Jake: Lelouch sounds like a pretty nice guy. Is he a nice guy, Trev?
Trevor: Depends, are we talking about Lelouch Lamperouge, Lelouch vi Britannia, or Zero?
Zero, Lelouch’s terrorist persona, is a “Knight for Justice”; defender of the oppressed and nightmare of those with power.
Jake: And he’s pretty ruthless, right? Lelouch is a master of strategy and, as Zero, he uses is cunning to outmaneuver superior foes and force them into unwinnable situations, often sacrificing pawns along the way
Trevor: Excellent input. Lelouch is a chess master. Zero’s first appearance forced the Britannian military to crumple devastatingly. He managed to hijack an enemy Knightmare, fighting robots/exoskeletons, using his newly obtained Geass.
From there he used the IFF/radar to give information to the terrorists and beat the Britannians.
Jake: And on the other side of our coin, we have the saga of Mass Effect, a video game series centered on Commander Shepard
Jake: Right. So Commander Shepard must save the galactic civilization from the Reapers, towering bio-mechanical death ships that return to the Milky Way galaxy every several millennia *fact check* (fact checks are for whimps) to catalogue and cleanse all sentient life in the galaxy, due to a programming error (seriously, that’s what it is). Mass Effect is a game where the player’s choices affect the story. You can play as a benevolent paragon, out to do good all the time, or you can play as a merciless, win-at-all cost Renegade. You either unite the galaxy or marshal specific forces to attempt to end the Reaper threat. At the end of the game, in order to stop the Reaper threat once and for all, you are presented with 3 solutions. You can essentially destroy all the Reapers (and possibly other cybernetic life in the galaxy). The threat will be ended but the person presenting the choices warns you that in time, your descendants may make their own Reapers and the cycle of death and destruction will begin anew because it’s depressingly inevitable. The second option is to seize control of the Reapers, overriding their collective conscious with that of your own. You will lose any semblance of your humanity; however, the compulsions that guided you through your life (benevolence, close-fistedness, ruthlessness) will now govern the Reapers. Importantly, the choice-giver tells you that it’ll stop them from killing everyone. The third option, which you can only access if you’ve done enough throughout the game, is synthesis. The Reapers were created because organics would always build sentient technological life, which would eventually surpass and then destroy their creators. The Reapers were created by godlike squid-ish aliens
who observed this cycle for millennia and built a computer program to find a solution to the problem.
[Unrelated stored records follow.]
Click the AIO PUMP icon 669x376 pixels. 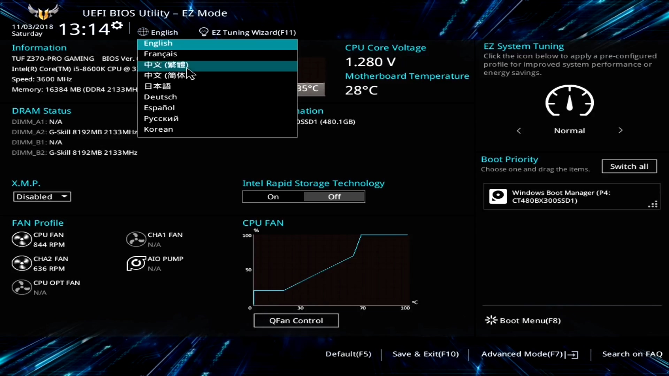click(136, 263)
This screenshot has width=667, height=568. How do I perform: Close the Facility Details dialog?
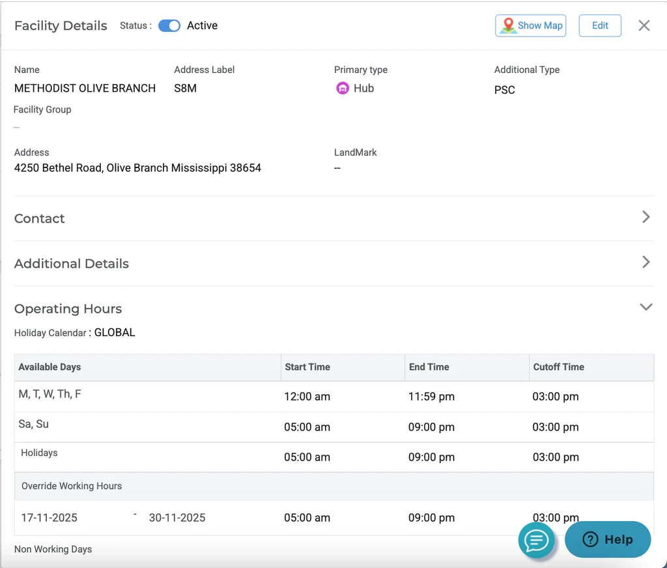coord(644,25)
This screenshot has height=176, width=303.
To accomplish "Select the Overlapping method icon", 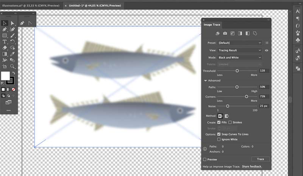I will tap(227, 116).
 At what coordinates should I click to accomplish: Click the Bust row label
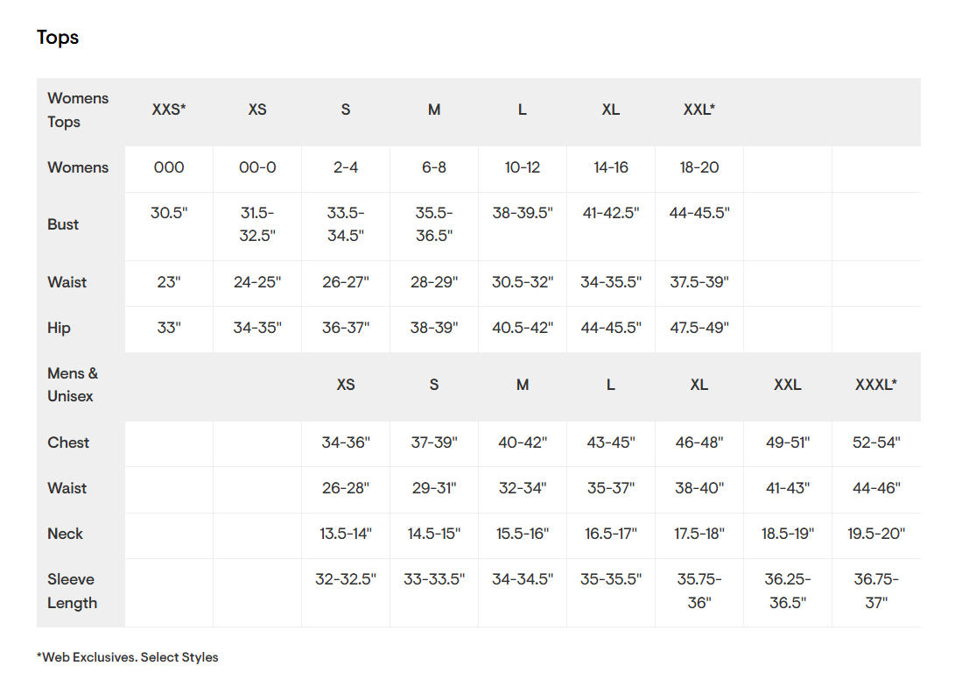click(x=63, y=224)
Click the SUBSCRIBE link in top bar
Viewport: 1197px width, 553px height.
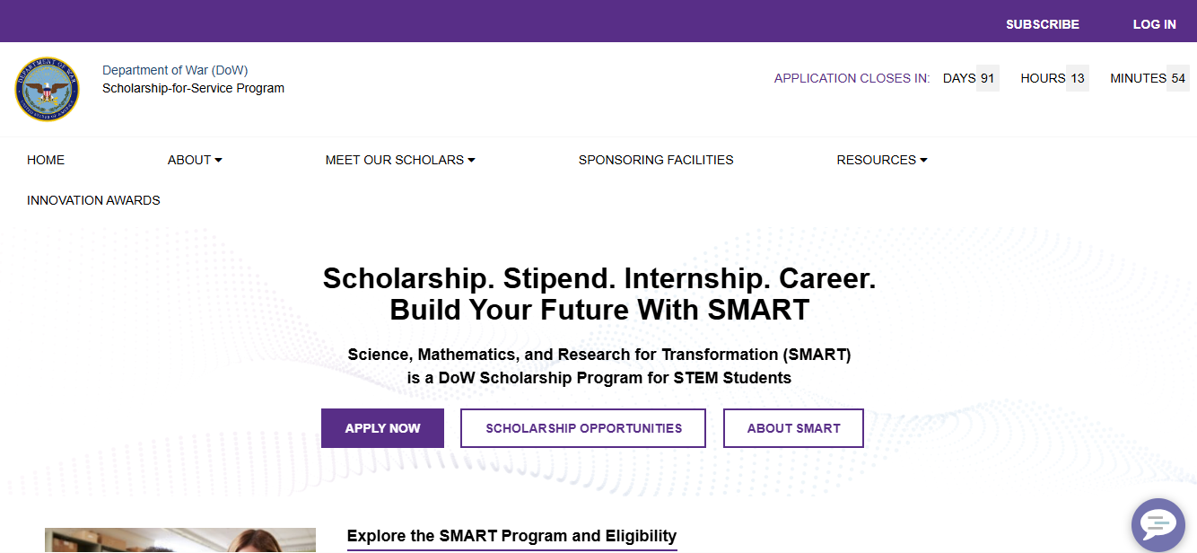1043,24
Their hubris blinded them, believing themselves above the conflict they had witnessed. They were rudely told otherwise when the Program turned on them, deciding that, since organics could not be saved from themselves, it would have to do so, storing all species DNA in the Reaper ships until a solution to the organic-synthetic problem could be found. As it could never ascertain a solution, the Program began the Cycle, a violent culling of all organic life in the galaxy every millennium. Circling back to the ending, you, as Commander Shepard, who was brought back from death by organic and synthetic means, present the Program with a new variable. The third option, Synthesis becomes available. By essentially casting yourself into the system, the Program recreates all life in the universe as a blend of both synthetic and organic. Because space magic. With the unification of organics and synthetics, you are presented with a galaxy whole and at true peace.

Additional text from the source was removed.